Hard News: Steven Joyce: Prick or Treat
100 Responses
First ←Older Page 1 2 3 4 Newer→ Last
-
Carol Stewart, in reply to
Hear! Hear!
I believe party lists are the price we pay for MMP, Sofie.
Of course we could try doing as they do in Baden-Wurttemberg:
In Baden-Württemberg there are no lists; they use the "best near-winner" method in a four-region model, where the regional members are the local candidates of the under-represented party in that region who received the most votes in their local constituency without being elected in it. -
I'll respectfully disagree with you there, Bart, though I much admire your pragmatism. In the sector I'm in there's a high level of despondency, cynicism and anger about this new funding structure, which is widely seen as a great leap backwards and a criminal waste of time.
-
Sacha, in reply to
I wish us viewers had that power
Great idea - sound mix enabled at home.
-
List MPs are there to represent communities of interest, not place. The accountability mechanism is not an electorate but a party. The idea was that the public would join a political party to influence its list selection processes.
I’d rather have a parliament that looks more like our whole population, not just old white men in suits. In that sense, List MPs are working well. It seems to be electorate MPs that are causing problems for some parties at present.
-
Bart Janssen, in reply to
In the sector I’m in there’s a high level of despondency, cynicism and anger about this new funding structure, which is widely seen as a great leap backwards and a criminal waste of time.
Oh same here. And yes it's criminal to waste taxpayers (my) money on a dumbass new funding tool.

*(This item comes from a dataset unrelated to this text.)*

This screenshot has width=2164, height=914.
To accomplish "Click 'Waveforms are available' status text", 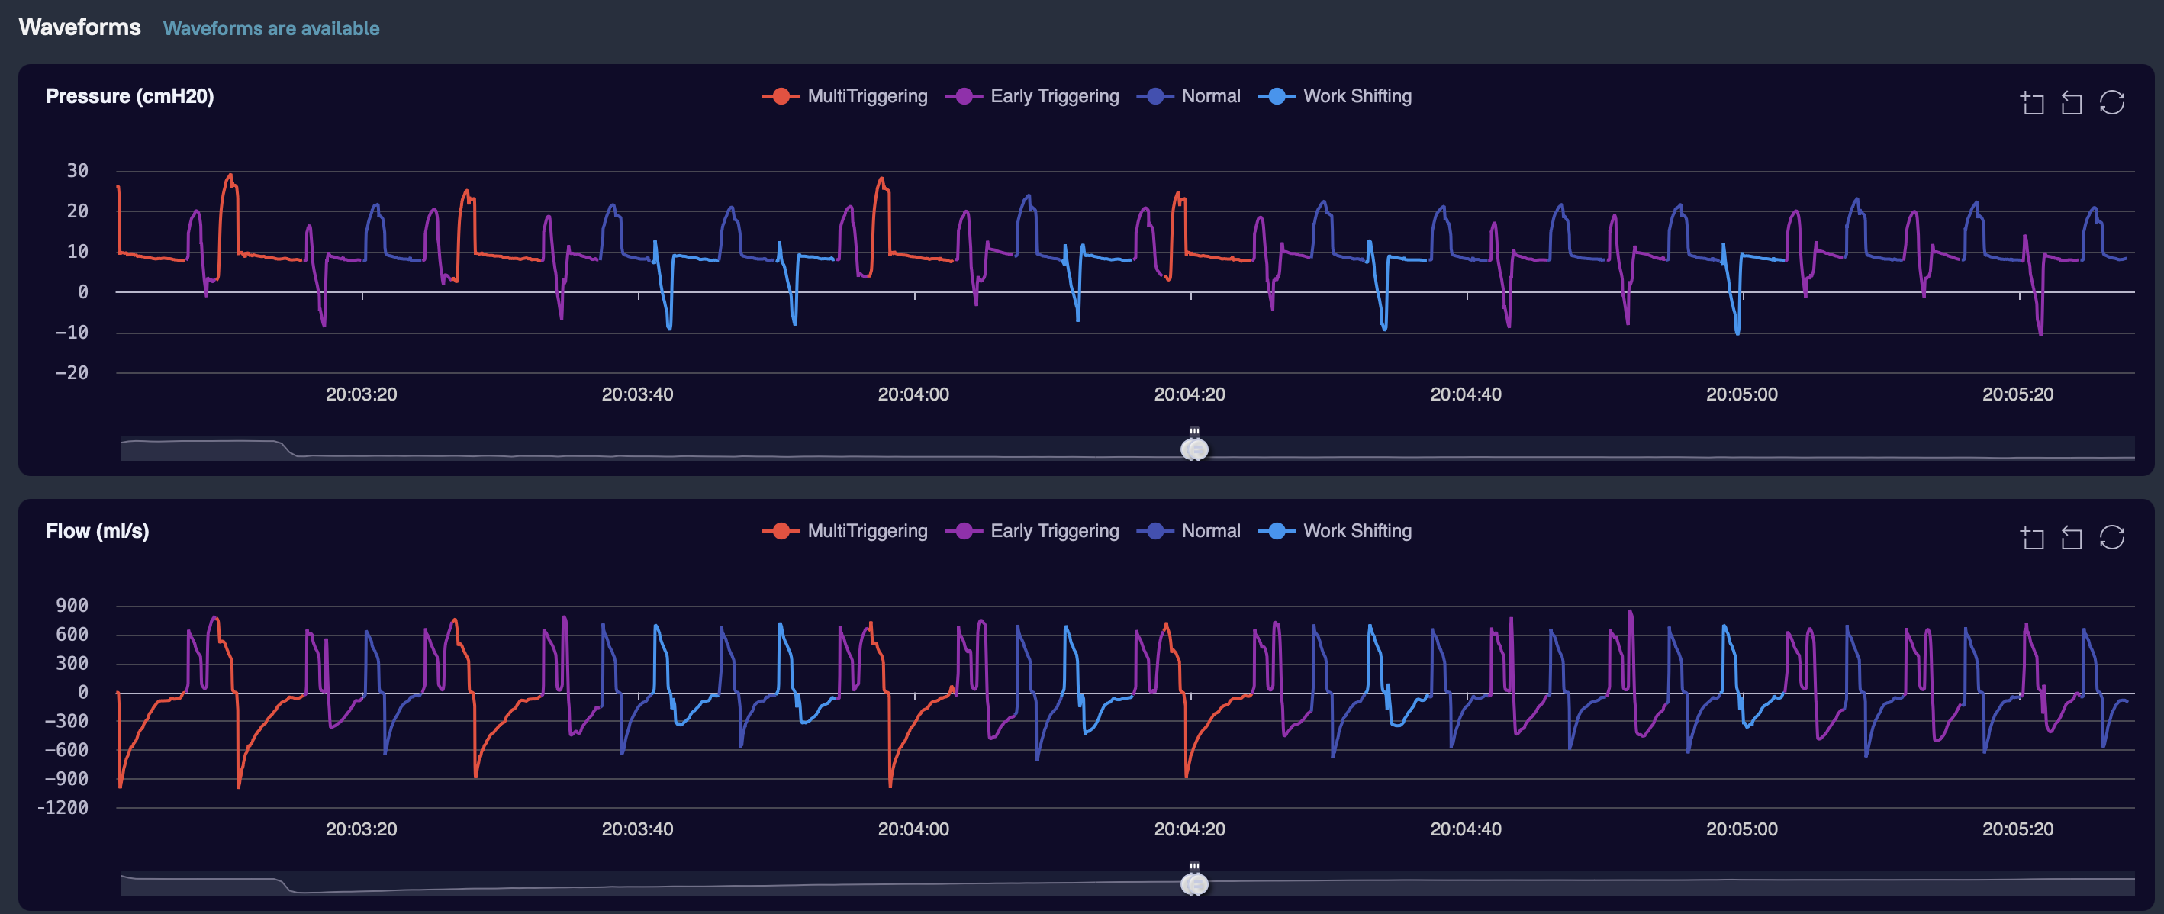I will click(x=271, y=29).
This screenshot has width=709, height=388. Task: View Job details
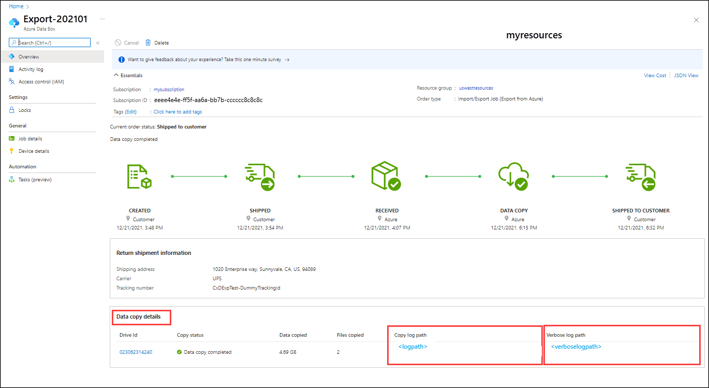(29, 138)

Even worse shoehorning our existing funding into the same "challenges".
But the first two years of MBIE rounds were just as hopeless. Nobody knew what the funding criteria really were. We all just guessed what MBIE really wanted from us. Even they were guessing what they wanted from us.
And to be fair I do think the NSCs appear to have all the worst features of design-by-committee.

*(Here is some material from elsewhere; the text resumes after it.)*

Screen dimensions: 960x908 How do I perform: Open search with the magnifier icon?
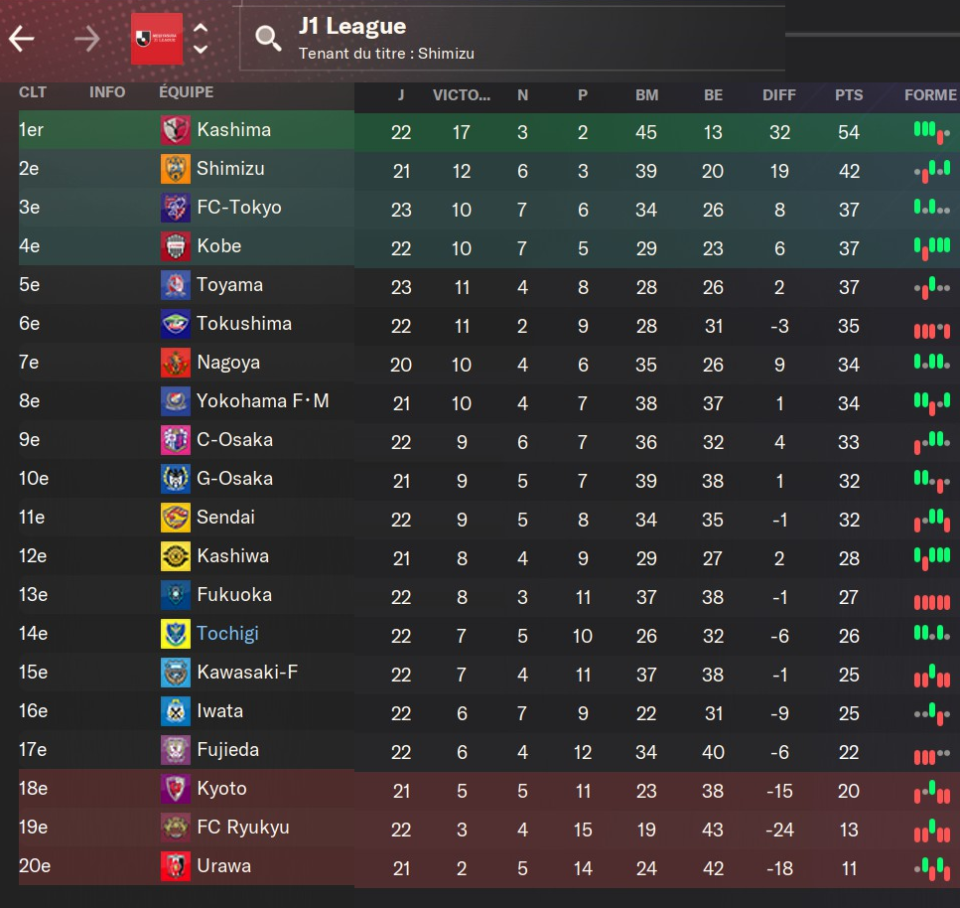coord(268,39)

But I still trust in the people at the bench to do their best so long as some money gets to them.
-
Carol Stewart, in reply to
Yes, I do too. Scientists are amazing people.
-
Jeremy Andrew, in reply to
But I still trust in the people at the bench to do their best so long as some money gets to them.
And that's the problem we're having around my neck of the woods. Good people who won't be at the bench because the money isn't getting to them.
-
NBH,
It is worth noting that Peter Gluckman's been the driving force behind the National Science Challenges and they're one of his pet projects; I'm somewhat surprised that no one's asked him for his views on all this yet.
-
Sofie Bribiesca, in reply to
If you don’t like a parties list MPs, don’t vote for the party.

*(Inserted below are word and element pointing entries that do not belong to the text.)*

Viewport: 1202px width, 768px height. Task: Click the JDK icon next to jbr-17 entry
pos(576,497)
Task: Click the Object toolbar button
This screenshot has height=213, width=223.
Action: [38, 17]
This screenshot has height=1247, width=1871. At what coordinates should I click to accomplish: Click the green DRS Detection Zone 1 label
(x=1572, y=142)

oops ! I meant I agreed with "The manner in which democracy is run and the business of government is conducted is such that neither are a servant of the people " Steven Joyce is just a prick. I have no problem with list MPs, just the ones I don't like ;)
-
And more depressing comment on the NSCs
http://datascinz.blogspot.co.nz/2014/08/from-national-science-challenges-to.html?m=1 -
stever@cs.waikato.ac.nz, in reply to
Yep, same here. No career path, not even a start on one should a youngster be mad enough to want to try.
So, off they go overseas, taking their intellects with them.
-
linger, in reply to
off they go overseas, taking their intellects with them
and leaving only politicians behind.
-
Lucy Stewart, in reply to
Yep, same here. No career path, not even a start on one should a youngster be mad enough to want to try.
So, off they go overseas, taking their intellects with them.
Scientific careers are difficult to come by everywhere; here in the US, for example, the odds of a biomedical PhD getting a long-term (i.e. tenure-track) job are somewhere between 10-20%. Maybe lower. NZ certainly isn't making itself a haven for scientists right now, though.
-
Rich of Observationz, in reply to
The vast majority of people who might embark on a science degree aren't aiming or expecting to be tenured academics though.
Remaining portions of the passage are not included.